__EXERCISE OBJECTIVE__: From the line that contains "Where should I click to: Click the PV-uri" to the last line of the data, every line is to be transcribed exactly; no other line is to be included.

__RECORDED INFORMATION__:

>>>>

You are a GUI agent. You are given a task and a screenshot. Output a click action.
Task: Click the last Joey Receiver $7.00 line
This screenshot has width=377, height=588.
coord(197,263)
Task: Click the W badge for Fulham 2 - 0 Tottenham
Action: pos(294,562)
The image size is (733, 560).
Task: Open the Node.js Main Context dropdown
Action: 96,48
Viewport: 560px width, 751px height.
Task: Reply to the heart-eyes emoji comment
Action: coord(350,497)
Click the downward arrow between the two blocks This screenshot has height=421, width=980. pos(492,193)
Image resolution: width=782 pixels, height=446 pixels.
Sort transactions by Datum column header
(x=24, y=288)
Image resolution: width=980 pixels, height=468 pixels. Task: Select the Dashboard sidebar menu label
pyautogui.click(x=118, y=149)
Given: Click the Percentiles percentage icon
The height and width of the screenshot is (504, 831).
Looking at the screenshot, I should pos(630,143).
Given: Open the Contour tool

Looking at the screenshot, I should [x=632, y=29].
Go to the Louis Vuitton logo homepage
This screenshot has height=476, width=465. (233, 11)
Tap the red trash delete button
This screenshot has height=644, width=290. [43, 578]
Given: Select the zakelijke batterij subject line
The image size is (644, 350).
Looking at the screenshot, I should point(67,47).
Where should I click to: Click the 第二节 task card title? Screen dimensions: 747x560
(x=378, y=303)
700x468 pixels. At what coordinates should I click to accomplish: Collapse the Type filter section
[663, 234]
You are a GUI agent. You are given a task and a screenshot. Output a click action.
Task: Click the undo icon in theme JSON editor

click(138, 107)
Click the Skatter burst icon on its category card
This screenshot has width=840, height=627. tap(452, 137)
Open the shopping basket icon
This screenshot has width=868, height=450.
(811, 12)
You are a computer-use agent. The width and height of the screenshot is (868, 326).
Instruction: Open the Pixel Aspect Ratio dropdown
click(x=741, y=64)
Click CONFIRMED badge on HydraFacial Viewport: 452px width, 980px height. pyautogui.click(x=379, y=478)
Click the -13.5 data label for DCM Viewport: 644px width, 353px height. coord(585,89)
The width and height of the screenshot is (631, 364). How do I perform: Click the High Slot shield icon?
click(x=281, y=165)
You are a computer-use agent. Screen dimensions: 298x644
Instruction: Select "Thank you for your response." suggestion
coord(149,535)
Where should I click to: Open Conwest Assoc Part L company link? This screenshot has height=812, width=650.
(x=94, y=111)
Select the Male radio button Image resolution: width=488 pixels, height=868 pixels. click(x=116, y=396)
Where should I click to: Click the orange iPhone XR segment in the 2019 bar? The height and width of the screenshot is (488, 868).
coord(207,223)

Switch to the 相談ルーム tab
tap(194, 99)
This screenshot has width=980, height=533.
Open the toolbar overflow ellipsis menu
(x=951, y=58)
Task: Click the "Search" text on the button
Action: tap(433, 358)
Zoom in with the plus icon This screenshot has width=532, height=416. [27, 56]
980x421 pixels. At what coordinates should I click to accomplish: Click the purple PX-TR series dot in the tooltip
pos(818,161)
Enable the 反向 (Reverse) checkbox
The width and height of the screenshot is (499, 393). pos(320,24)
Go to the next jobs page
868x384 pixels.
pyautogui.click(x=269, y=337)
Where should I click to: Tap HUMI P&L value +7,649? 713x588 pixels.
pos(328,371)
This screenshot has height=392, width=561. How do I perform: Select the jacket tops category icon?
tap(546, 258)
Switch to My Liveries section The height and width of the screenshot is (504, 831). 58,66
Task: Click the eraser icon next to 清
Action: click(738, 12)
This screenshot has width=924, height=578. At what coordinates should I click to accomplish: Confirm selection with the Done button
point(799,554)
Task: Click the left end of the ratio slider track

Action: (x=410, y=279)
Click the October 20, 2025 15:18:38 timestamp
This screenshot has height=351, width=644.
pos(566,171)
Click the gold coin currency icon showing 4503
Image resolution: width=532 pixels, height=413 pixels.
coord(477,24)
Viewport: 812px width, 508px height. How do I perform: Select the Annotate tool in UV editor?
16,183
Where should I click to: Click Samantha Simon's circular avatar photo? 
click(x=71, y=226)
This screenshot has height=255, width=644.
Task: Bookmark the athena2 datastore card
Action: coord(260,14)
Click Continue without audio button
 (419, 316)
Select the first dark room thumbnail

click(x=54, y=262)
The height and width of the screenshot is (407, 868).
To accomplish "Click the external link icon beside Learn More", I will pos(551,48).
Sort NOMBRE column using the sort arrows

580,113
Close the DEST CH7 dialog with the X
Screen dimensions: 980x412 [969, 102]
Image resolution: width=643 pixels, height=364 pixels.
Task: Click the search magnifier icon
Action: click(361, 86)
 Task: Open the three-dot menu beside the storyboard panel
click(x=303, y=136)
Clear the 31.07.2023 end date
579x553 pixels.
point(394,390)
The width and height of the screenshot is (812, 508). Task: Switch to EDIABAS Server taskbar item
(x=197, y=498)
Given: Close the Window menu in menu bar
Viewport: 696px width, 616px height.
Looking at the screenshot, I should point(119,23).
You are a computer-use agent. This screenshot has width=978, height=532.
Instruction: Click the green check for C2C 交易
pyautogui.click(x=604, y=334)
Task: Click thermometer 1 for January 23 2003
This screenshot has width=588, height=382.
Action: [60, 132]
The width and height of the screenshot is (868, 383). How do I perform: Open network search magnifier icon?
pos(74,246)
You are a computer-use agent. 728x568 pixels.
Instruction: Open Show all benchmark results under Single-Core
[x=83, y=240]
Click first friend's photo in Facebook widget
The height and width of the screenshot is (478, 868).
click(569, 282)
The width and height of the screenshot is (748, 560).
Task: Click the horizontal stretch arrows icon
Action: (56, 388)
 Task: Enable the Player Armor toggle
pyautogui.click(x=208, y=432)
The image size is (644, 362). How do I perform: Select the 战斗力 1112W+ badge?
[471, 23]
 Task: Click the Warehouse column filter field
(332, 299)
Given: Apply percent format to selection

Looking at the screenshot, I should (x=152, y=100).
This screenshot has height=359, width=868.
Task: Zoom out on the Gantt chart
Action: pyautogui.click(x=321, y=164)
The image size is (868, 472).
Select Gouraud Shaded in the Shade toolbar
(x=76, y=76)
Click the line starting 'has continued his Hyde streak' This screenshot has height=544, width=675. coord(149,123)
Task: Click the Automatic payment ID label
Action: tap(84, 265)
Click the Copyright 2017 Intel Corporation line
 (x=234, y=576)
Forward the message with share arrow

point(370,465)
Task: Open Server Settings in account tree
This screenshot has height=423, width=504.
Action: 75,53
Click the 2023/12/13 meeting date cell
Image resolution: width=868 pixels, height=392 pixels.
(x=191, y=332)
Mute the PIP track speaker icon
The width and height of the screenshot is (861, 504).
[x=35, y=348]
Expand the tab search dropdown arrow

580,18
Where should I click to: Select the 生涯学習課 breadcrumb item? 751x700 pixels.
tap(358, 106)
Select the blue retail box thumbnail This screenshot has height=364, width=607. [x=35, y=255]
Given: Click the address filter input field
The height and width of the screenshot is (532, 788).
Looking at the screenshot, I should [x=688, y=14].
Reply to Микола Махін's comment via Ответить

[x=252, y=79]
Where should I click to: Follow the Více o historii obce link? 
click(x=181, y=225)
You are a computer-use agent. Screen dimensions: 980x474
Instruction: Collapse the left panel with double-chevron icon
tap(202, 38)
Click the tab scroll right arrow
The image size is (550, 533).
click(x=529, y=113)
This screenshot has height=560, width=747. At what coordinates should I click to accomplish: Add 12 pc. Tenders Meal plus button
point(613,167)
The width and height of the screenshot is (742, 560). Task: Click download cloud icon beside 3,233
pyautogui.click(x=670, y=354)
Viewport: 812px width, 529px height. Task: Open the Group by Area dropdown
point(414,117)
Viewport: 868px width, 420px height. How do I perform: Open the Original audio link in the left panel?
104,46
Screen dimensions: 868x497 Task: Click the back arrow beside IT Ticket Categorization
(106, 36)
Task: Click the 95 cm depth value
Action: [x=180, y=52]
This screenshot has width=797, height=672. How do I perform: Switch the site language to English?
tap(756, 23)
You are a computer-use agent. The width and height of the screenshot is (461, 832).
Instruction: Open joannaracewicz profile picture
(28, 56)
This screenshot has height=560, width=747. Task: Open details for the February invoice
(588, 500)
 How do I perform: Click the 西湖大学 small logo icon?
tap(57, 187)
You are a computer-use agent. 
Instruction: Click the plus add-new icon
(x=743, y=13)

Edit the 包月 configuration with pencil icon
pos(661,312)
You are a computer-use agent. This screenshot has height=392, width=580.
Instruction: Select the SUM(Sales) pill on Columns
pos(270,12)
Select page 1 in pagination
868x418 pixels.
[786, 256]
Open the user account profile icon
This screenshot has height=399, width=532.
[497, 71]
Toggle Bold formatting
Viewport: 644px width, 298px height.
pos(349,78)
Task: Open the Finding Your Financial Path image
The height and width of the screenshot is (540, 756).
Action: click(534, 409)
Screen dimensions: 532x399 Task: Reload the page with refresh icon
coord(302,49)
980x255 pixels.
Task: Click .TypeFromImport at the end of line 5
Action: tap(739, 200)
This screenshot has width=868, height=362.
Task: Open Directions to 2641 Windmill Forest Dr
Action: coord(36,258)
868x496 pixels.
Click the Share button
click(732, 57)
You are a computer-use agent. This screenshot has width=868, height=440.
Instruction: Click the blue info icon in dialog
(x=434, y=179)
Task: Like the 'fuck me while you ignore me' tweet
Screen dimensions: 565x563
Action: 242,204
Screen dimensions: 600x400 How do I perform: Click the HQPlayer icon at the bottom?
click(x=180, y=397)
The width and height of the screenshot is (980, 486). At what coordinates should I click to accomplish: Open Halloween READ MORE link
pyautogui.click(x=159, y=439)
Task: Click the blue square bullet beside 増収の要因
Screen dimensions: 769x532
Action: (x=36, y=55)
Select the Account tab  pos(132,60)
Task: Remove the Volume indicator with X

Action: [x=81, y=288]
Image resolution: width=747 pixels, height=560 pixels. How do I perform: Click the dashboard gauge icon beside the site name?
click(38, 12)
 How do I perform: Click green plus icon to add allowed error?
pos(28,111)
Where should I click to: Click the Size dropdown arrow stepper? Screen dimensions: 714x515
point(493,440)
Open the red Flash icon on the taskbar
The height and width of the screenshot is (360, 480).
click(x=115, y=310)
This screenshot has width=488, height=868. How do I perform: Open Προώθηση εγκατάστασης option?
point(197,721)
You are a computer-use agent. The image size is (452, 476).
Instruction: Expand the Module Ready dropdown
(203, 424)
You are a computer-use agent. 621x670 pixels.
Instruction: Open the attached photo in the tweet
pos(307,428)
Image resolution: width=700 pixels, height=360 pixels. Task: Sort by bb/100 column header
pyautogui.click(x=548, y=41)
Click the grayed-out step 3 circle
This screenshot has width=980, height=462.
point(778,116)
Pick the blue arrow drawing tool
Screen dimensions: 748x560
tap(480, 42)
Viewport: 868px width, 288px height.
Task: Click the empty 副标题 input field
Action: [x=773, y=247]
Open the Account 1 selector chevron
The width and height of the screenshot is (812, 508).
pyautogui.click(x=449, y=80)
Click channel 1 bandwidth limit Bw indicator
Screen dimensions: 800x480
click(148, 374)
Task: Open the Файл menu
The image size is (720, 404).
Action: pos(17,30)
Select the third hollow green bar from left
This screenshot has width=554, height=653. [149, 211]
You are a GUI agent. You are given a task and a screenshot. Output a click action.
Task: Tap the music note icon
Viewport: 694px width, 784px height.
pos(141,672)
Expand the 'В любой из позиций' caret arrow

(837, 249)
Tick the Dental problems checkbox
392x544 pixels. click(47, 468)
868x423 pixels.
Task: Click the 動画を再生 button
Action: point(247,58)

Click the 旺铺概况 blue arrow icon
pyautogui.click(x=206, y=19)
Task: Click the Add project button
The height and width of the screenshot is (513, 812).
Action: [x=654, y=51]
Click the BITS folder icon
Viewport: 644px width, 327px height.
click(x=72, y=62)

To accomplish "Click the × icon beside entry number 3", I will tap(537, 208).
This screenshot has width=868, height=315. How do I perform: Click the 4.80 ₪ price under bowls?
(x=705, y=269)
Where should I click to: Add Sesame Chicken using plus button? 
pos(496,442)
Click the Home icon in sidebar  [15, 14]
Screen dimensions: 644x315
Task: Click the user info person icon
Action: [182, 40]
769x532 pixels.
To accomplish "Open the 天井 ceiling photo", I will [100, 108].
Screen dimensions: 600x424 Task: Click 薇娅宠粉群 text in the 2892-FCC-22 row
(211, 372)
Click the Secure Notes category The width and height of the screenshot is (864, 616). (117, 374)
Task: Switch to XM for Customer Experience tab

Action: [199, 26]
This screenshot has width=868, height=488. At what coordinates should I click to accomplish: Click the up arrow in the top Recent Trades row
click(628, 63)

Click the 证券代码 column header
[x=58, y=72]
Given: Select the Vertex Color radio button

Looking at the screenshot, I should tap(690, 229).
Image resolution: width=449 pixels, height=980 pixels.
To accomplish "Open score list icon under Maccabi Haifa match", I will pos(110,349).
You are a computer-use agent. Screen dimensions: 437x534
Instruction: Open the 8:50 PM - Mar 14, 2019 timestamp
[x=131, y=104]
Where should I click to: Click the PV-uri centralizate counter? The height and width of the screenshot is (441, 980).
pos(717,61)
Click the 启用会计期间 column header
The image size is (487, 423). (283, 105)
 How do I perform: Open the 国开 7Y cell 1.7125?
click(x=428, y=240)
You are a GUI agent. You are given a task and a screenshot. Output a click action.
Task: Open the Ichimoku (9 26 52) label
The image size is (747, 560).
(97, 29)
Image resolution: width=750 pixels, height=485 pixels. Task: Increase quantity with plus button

<<<<

__REPLY TO THE TASK__:
Where should I click to: Click the PV-uri centralizate counter? The height and width of the screenshot is (441, 980).
pos(717,61)
Click the 启用会计期间 column header
The image size is (487, 423). (283, 105)
 How do I perform: Open the 国开 7Y cell 1.7125?
click(x=428, y=240)
You are a GUI agent. You are given a task and a screenshot. Output a click action.
Task: Open the Ichimoku (9 26 52) label
The image size is (747, 560).
(97, 29)
Image resolution: width=750 pixels, height=485 pixels. Task: Increase quantity with plus button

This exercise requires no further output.